Analysis of the quality factor in microbeam resonators with memory effects

The Quality factor (Q-factor) of a microscale resonator is defined as the ratio of the kinetic and potential energy to dissipation for various damping mechanisms of the structure. Therefore, improvement in the Q-factors is an essential factor in micro and nano-resonator applications for the high performance. It is well known that the thermoelastic damping (TED) is more decisive than other damping factors in devices as it is considered to be the source of intrinsic energy dissipation. Due to the influence of small-scale effect, the classical analysis model of TED fails in micro/nano-scale structures. The present article investigates the Q-factor of TED for a microbeam resonator. Heat conduction equation for the present analysis is considered in the context of Moore–Gibson–Thompson theory incorporating the memory dependent derivative within a slipping interval.

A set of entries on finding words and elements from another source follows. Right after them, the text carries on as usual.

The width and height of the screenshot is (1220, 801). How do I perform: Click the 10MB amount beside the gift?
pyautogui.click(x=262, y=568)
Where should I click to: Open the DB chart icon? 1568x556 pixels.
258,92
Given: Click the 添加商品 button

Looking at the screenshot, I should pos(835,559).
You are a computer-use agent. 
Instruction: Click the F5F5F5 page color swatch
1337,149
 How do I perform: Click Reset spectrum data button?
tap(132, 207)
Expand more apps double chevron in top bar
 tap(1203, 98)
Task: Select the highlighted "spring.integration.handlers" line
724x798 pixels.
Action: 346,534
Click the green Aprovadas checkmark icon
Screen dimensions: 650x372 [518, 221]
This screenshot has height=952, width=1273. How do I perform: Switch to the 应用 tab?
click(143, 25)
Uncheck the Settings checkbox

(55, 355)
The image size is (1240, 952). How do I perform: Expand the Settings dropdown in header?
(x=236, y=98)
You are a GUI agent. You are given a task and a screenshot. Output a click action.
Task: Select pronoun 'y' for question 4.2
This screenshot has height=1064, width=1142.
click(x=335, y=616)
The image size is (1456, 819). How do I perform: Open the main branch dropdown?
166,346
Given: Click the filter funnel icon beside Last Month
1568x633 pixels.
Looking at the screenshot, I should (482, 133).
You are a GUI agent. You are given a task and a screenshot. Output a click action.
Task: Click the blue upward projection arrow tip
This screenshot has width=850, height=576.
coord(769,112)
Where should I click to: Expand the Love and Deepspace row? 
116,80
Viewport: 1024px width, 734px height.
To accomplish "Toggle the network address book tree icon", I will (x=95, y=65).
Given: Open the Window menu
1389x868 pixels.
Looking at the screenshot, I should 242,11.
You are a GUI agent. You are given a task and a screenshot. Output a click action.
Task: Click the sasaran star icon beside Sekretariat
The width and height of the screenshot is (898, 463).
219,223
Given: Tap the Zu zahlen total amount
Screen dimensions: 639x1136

It is assumed that both the upper and lower surfaces of the micro-mechanical resonator is thermally insulated. According to the assumption of vibration mode and the boundary conditions, the size-dependent Q-factor expression of the TED is derived on applying the complex frequency method. The numerical simulation investigates the contrasts between different kernel function of the heat transport process. The variation of TED versus the length and height of the microbeam resonator have been studied. According to this study, TED is suppressed as the magnitude of the time-delay parameter grows, leading to an improvement in the Q-factor of the microscale beam. Furthermore, it can be concluded that a nonlinear kernel yields a greater quality factor (Q) of the resonator's sensitivity when compared to the other kernel function possibilities.